For workplace wellness programs, GINA requires prior consent from employees that genetic information be anonymous, and that only the employee and a medical professional actually get to see the test results. Also under GINA, genetic tests for wellness programs must be totally voluntary. But if GINA no longer applies to such programs, thanks to the Preserving Employee Wellness Programs Act, then these protections would no longer exist.
"They're completely undermining any protections," said Derek Scholes, director of science policy for the American Society of Human Genetics, which opposes the bill. "If you call it a workplace wellness program, you can ask what you like."
There's also the non-trivial risk that rolling pack protections for people when it comes to genetic testing would have a chilling effect on real science, Scholes said.
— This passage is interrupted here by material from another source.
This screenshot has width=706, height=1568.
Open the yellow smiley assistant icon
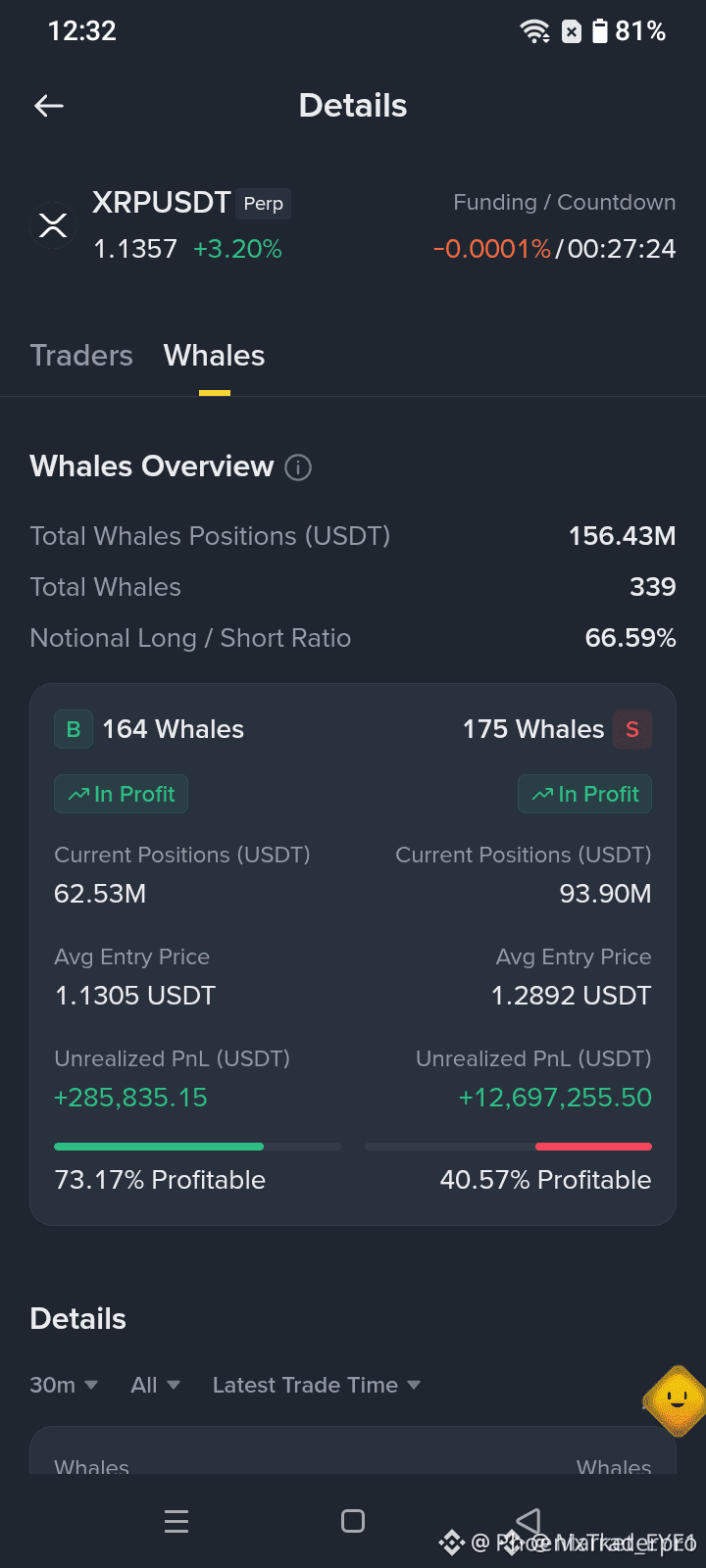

For example, former President Barack Obama's Precision Medicine Initiative to combat cancer will ask more than one million participants to submit genetic information.
"It will be difficult to enroll people into this initiative while Congress is removing protections that GINA provided to them at the same time," said Schols. "One of the reasons for GINA was that you could participate in research without the fear that the results from that research could be used against you.
"This bill would allow employers to mandate through a wellness program that employees divulge results from such research, or pay a penalty," he continued.
Since it's just passed a committee, the Preserving Employee Wellness Programs Act has a long way to go before it has a real chance of becoming law. But, if approved, it would put the US behind its international peers when it comes to genetic protections.
Until this week, when it passed a genetic non-discrimination law similar to GINA, Canada was the only G7 country without strong protections for DNA.
Soon, the US could have that dubious honour.